I think I’ve mentioned before that post titles are not my strength . . .

ive-seen-santa.gifLet’s take a moment to look at another new holiday picture book title that will intrigue the wee ones. Originally published in Great Britain in 2005, we now have Tiger Tales, an imprint of ME Media, to thank for the 2006 U.S. publication of I’ve Seen Santa!, written by David Bedford and illustrated by Tim Warnes.

The wonder of this book is that it will entertain your two-year-old, will likely snag the attention of your older-elementary child (who might be hearing from the dastardly dissenters at school that mom and dad really leave gifts out and that there is no Santa), and will catch the eye of all ages in between.

It’s Christmas Eve and Little Bear really wants to see Santa. Little Bear’s father allays one of his fears (“Will Santa fit down our chimney . . .?”) by actually making an amusing journey down it himself, only to appear in a cloud of soot. After trying to go to sleep but failing miserably, Little Bear sneaks out to see someone sitting by the fireplace. Thinking it’s Santa, he’s surprised and disappointed to see that it’s Big Bear. Once again failing to fall asleep, he sneaks out again a bit later to hear Santa — he’s sure of it — munching on the blueberry pies he’s left for him. But it’s Big Bear again. Later, he sees Mommy Bear putting presents in his stocking. “I’m giving you both a present from me,” she tells Little Bear and Big Bear.
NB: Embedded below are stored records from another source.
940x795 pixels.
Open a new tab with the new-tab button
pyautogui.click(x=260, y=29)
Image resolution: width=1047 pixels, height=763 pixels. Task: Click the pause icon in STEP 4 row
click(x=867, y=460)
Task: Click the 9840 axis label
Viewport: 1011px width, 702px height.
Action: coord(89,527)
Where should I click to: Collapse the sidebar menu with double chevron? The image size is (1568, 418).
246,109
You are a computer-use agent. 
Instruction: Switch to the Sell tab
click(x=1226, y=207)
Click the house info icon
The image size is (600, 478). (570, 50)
This book, for pre-schoolers, is a well-paced story with affectionate, warm illustrations that depict a loving family of bears in their toasty, cozy home, getting ready for Santa’s arrival. As you can see, the slightly older Santa-agnostics, when reading this one, might be smirking and rolling their eyes, since they’re so on to us, since Bedford uses just about every opportunity to show that, yes, Mommy Bear and Big Bear are the culprits here. And then, alas and alack, in the end we see that all three bears have fallen asleep on the floor in a big heap, and “they never did see Santa . . .”

But, ah the joy is on the next and final double page spread, as we read the words “even though Santa saw them!” And there’s the jolly man himself in the flesh, eating the blueberry pies while the bears all sleep. So there, Santa-agnostics.

bear-noel.gifIt’s an agreeable, good-humored little story, this one. Not a stand-out title of the year, but a cushy, snug story for Christmas Eve. Pair it with Olivier Dunrea’s Bear Noel (published by Farrar, Straus and Giroux, 2000) for a very carnivore Christmas.

And, I might add, mad props to Little Bear for the tasty and distinct snack of blueberry pies instead of cookies for Santa. I’m pretty sure that’s Santa’s favorite treat; I’ll have to be sure to tell my daughters that.